State of Florida vs. State of Georgia

US Supreme Court Case No. 22O142 ORG

In October 2013, the State of Florida filed a Motion for Leave to File a Complaint, invoking the Supreme Court’s original jurisdiction, asking the Court to equitably apportion the waters of the Apalachicola-Chattachoochee-Flint River Basin. This action includes all waters hydrologically connected to the Chattachoochee and Flint Rivers (including, without limitation, groundwater, rivers, streams, crreks, draws, and drainages). Essentially, Florida argues that the water storage and consumption in GA also affects how water is released to FL from the federal reservoirs. The Corps of Engineers determines how much water to release from its reservoirs based, in part, upon calculated inflows to the ACF Basin. GA’s storage and comumption reduces those inflows. As a result, as GA’s uses increase, the calculated inflows to the ACF Basin decline, and even less water is released from the Corps’ reservoirs. The net result of GA’s unmitigated water use is that less water reaches FL due to both the hydrologic depletions and the Corps’ operational protocol. Florida seeks relief in the form of a court order, prohibiting Georgia from interfering with Florida’s water rights, and capping Georgia’s overall water uses at the level then existing on January 3, 1992.

Georgia’s response raised three main arguments against Florida’s claim for original jurisdiction: (1) that Georgia is not the correct party to file suit against, (2) that this is not a case for which the Supreme Court has original jurisdiction, and (3) that the timing is early for such action. Georgia does not consider itself a defendant party in this action; Georgia instead points to the Corps of Engineers as the key actor in operations of the ACF Basin, i.e. the flow of water. Moreover, because there can be no possible determination of injury until after the Corps adopts a new Master Manual, Georgia contends that Florida cannot bring any such action against them until after an injury occurs that is directly related to Georgia’s water use.

Finally, Georgia argues that Florida cannot persuasively allege that it suffered from a “substantial injury” via clear and convincing evidence because one of Florida’s main arguments (that the flow from the Woodruff Dam has harmed the Apalachicola oyster fisheries) cannot be plausibly linked to any action by Georgia. Georgia alleges that Florida has not shown any facts that can reasonably connect the Florida’s injuries to Georgia’s consumption of water and that therefore the Supreme Court is not the correct forum for Florida’s common-law claim against Georgia.

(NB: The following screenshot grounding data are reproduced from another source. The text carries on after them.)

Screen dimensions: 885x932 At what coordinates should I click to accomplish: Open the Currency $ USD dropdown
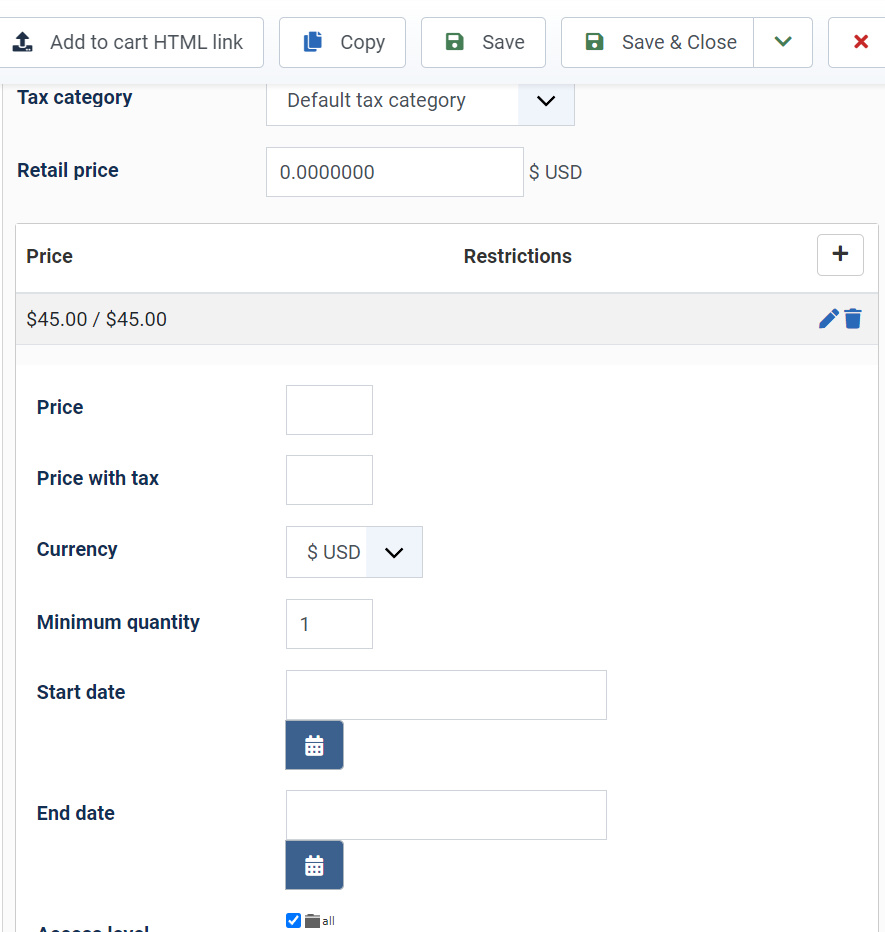click(394, 552)
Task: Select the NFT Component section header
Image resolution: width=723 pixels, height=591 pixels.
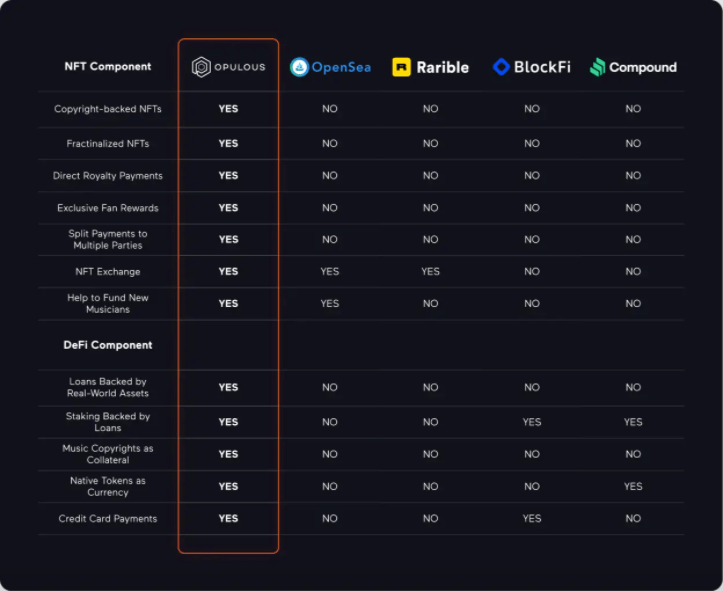Action: 108,67
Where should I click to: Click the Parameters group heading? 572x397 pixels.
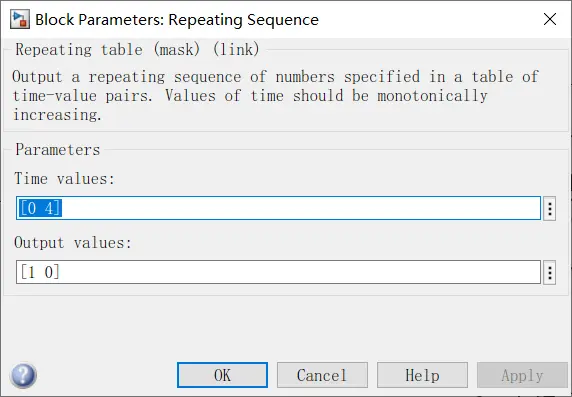(58, 150)
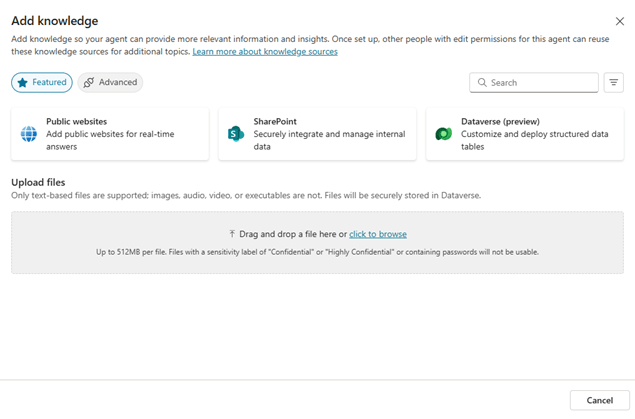Open Learn more about knowledge sources link
This screenshot has width=635, height=419.
[x=265, y=51]

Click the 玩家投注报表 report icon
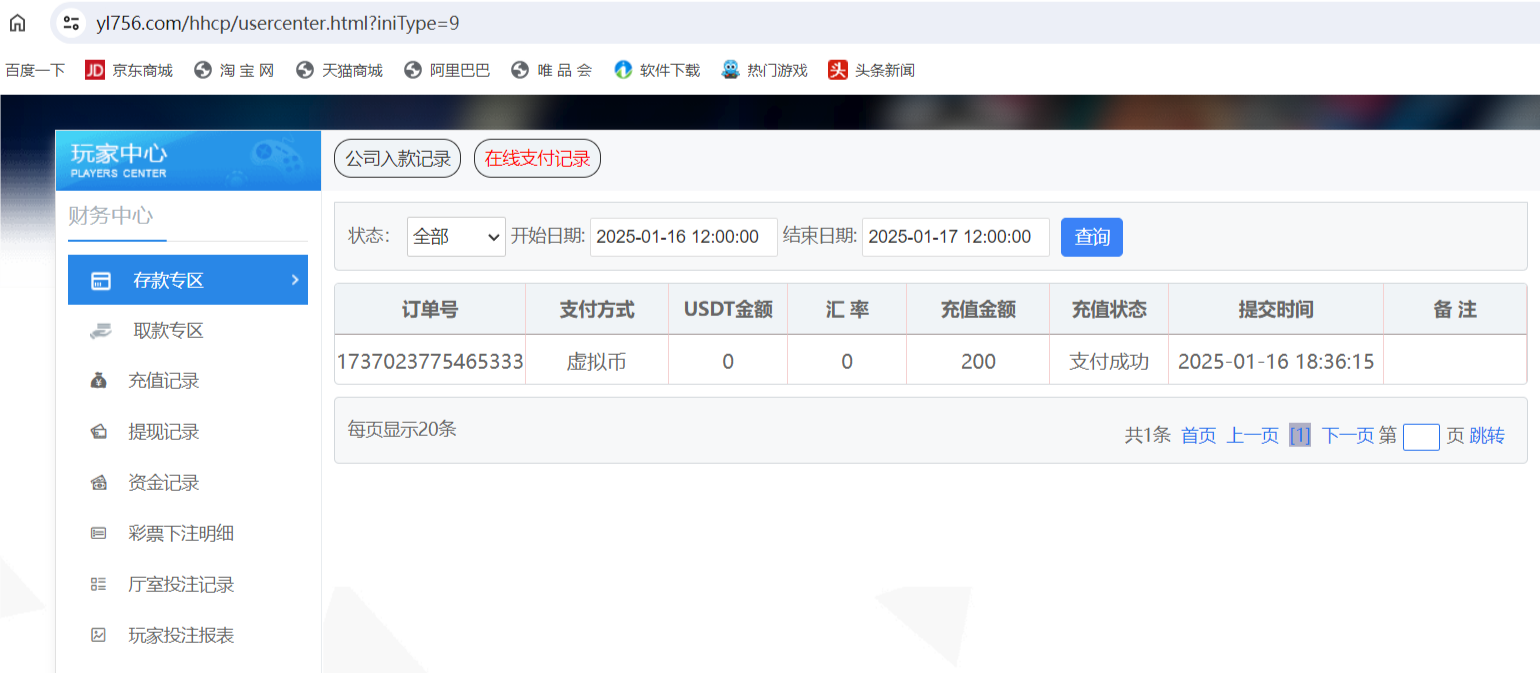point(98,634)
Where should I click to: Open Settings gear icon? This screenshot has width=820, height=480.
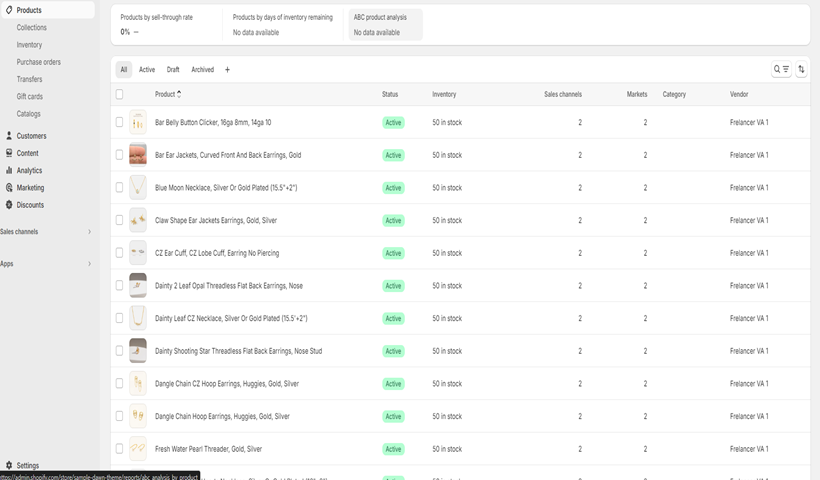[9, 465]

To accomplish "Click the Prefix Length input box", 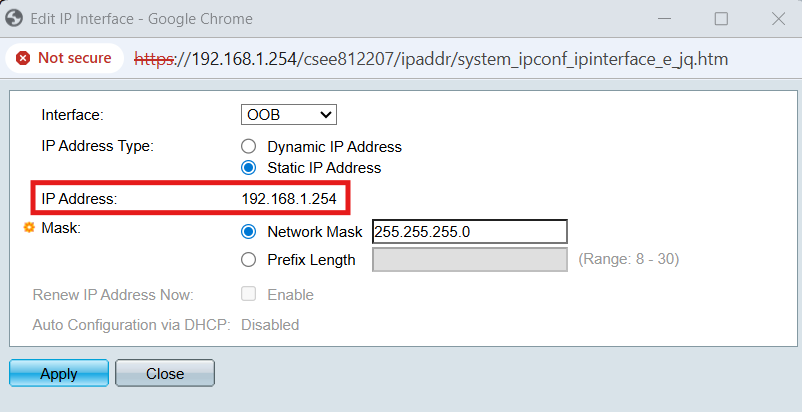I will point(469,260).
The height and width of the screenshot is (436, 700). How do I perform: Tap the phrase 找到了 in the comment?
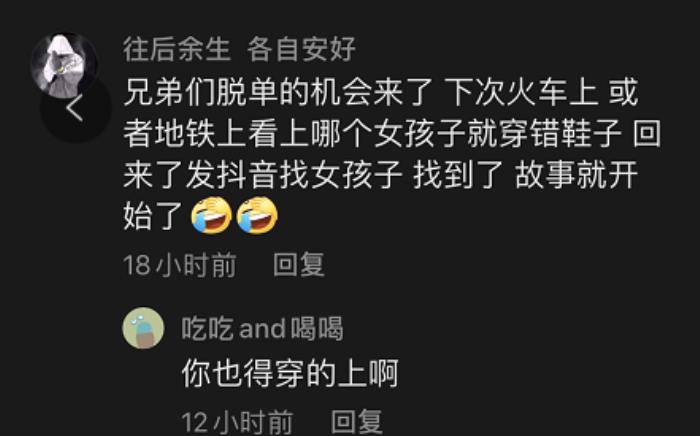point(459,174)

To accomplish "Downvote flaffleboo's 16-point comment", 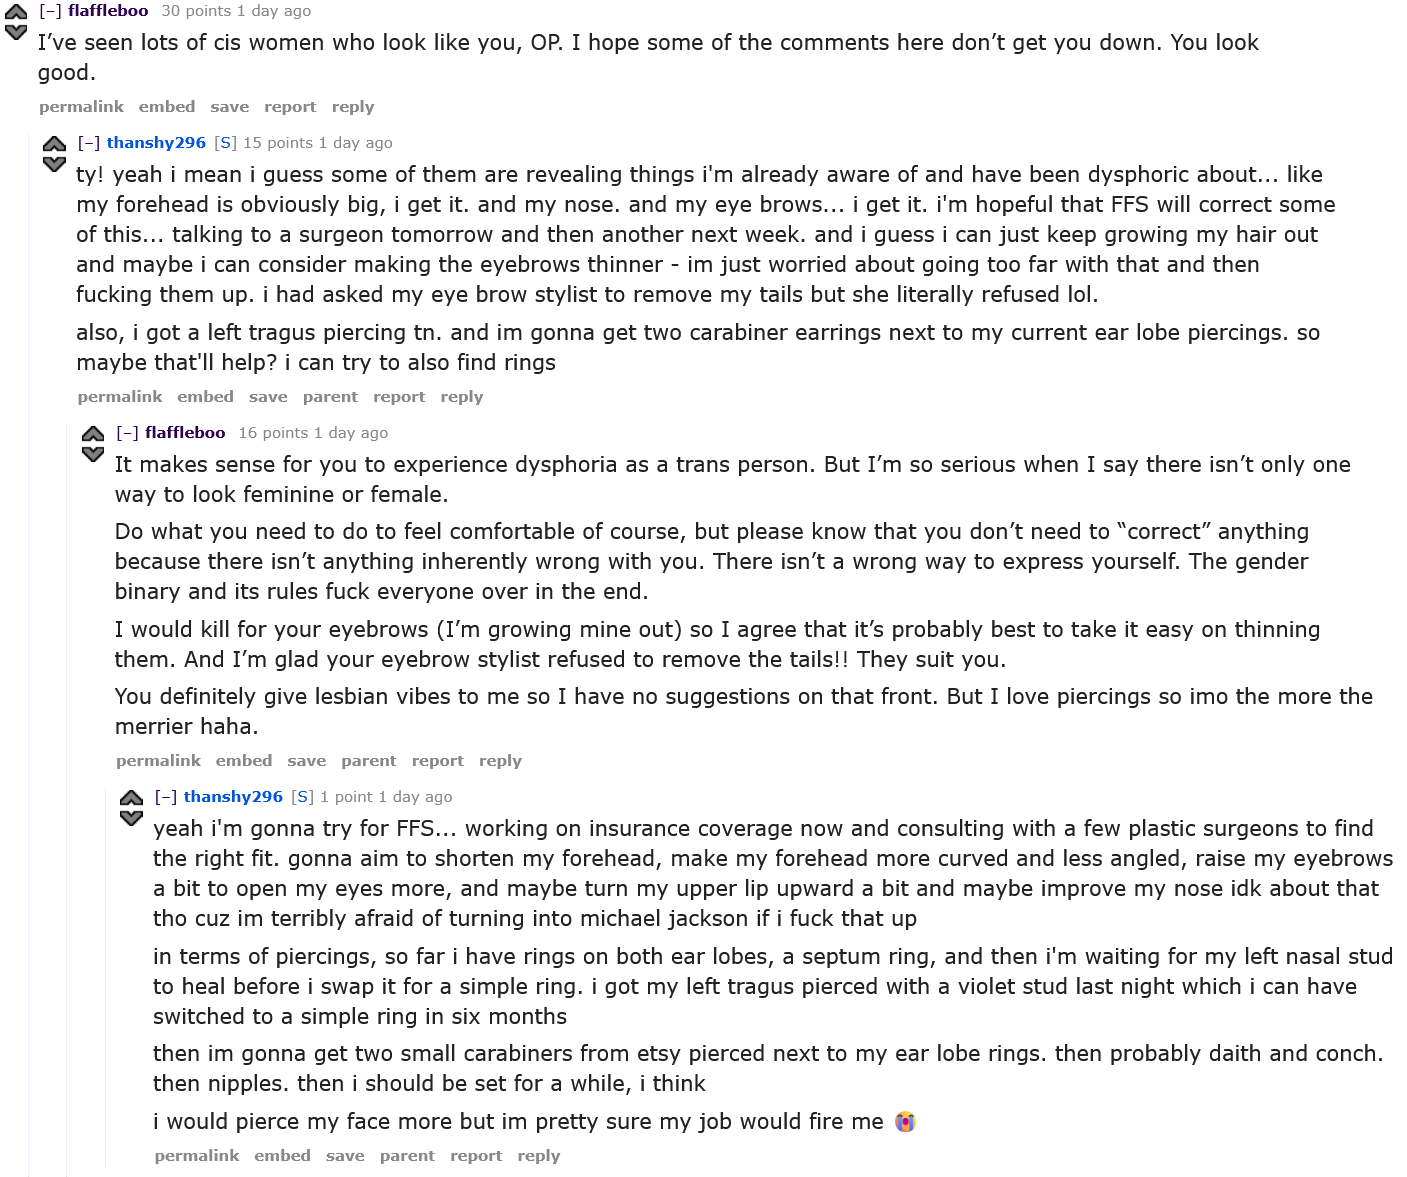I will pos(93,454).
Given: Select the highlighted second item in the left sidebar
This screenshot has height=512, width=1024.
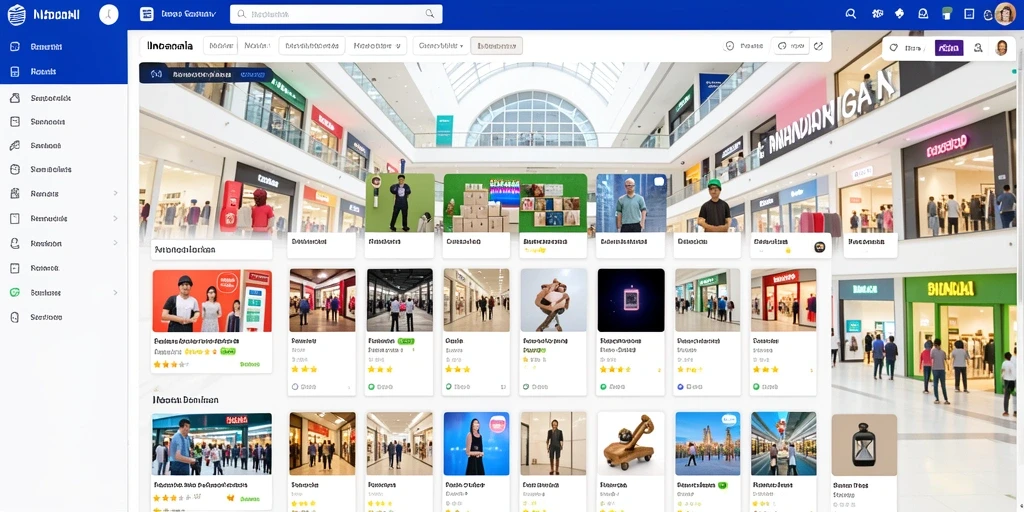Looking at the screenshot, I should (63, 72).
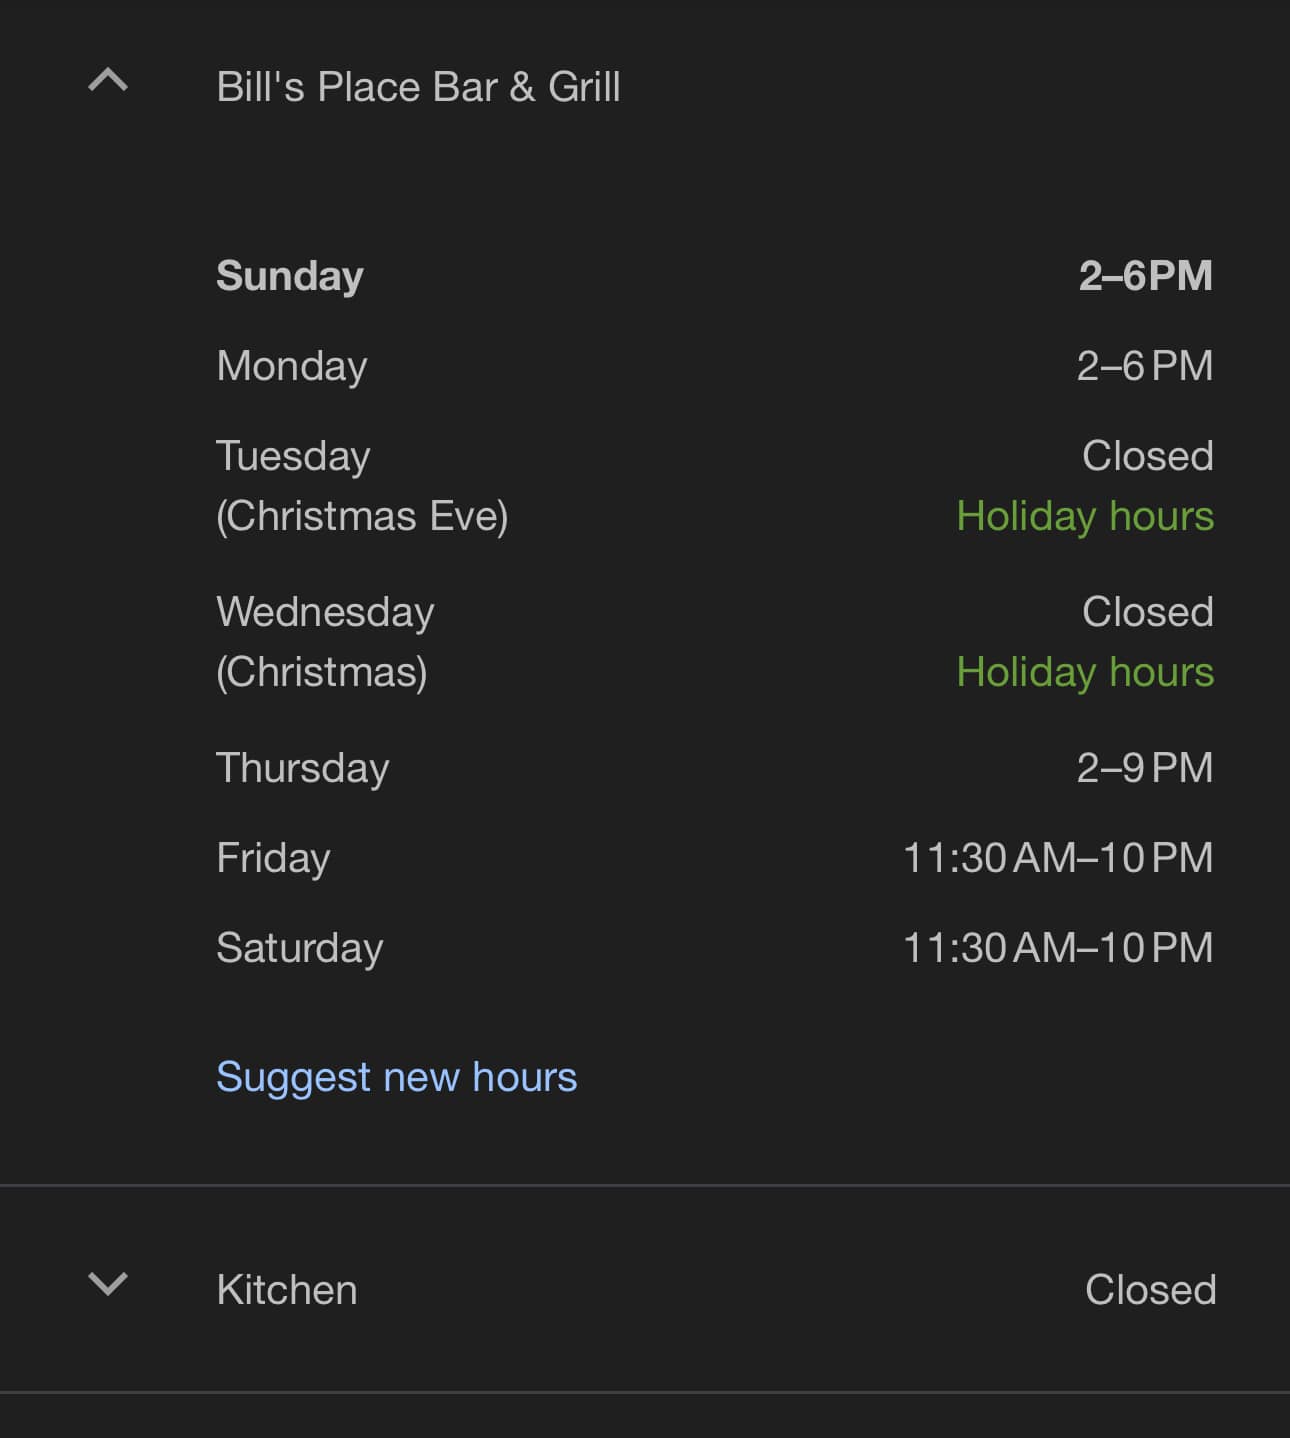The image size is (1290, 1438).
Task: Select Bill's Place Bar & Grill title
Action: click(x=419, y=87)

The Court has appointed a special master to order certain pleadings, take testimony, and issue a report to the Court. In early 2015, briefs were still being filed.

 

REGULATION OF STATE LANDS

 

Sturgeon v. Masica

No. 14-1209, Cert. Granted October 1, 2015

Appeal of 768 F.3d 1066 (9th Cir. 2014)

This matter is on appeal from the Ninth Circuit wherein the Court ruled in favor of the U.S. government and against an Alaskan moose hunter, John Sturgeon, who objected to the U.S. government, via the National Park Service, telling him that he could not ride his hovercraft on hunting trips on the Nation River, part of which falls within the Yukon-Charley Rivers National Preserve (federally owned preserve).

The State of Alaska intervened in this matter, challenging the National Park Service’s authority to require its researchers to obtain a permit before engaging in studies of chum and sockeye salmon on the Alagnak River, part of which falls within the boundaries of the Katmai National Park and Preserve.

The State of Alaska and Sturgeon presented the same legal argument to the Ninth Circuit and now the U.S. Supreme Court: whether §103(c) of the Alaska National Interest Lands Conservation Act precludes the National Park Service from regulating activities on state-owned lads and navigable waters that fall within the boundaries of National Park System parts in Alaska.

The Ninth Circuit affirmed the lower court’s granting of summary judgment in favor of the U.S. Government and vacated the judgment against the State of Alaska due to its lack of standing. Sturgeon appealed to the U.S. Supreme Court and certiorari was granted on October 1, 2015. Briefs have been filed and oral argument was held on January 20, 2016.

On March 22, 2016, the Supreme Court held, that the Ninth Circuit’s interpretation of Section 103(c) of the Alaska National Interest Lands Conservation Act, which addresses the scope of the National Park Service’s authority over lands within the boundaries of conservation system units in Alaska, to ban hovercrafts on state-owned waters flowing through federally managed preservation areas, is inconsistent with both the act’s text and context.  The case was remanded back to the Ninth Circuit.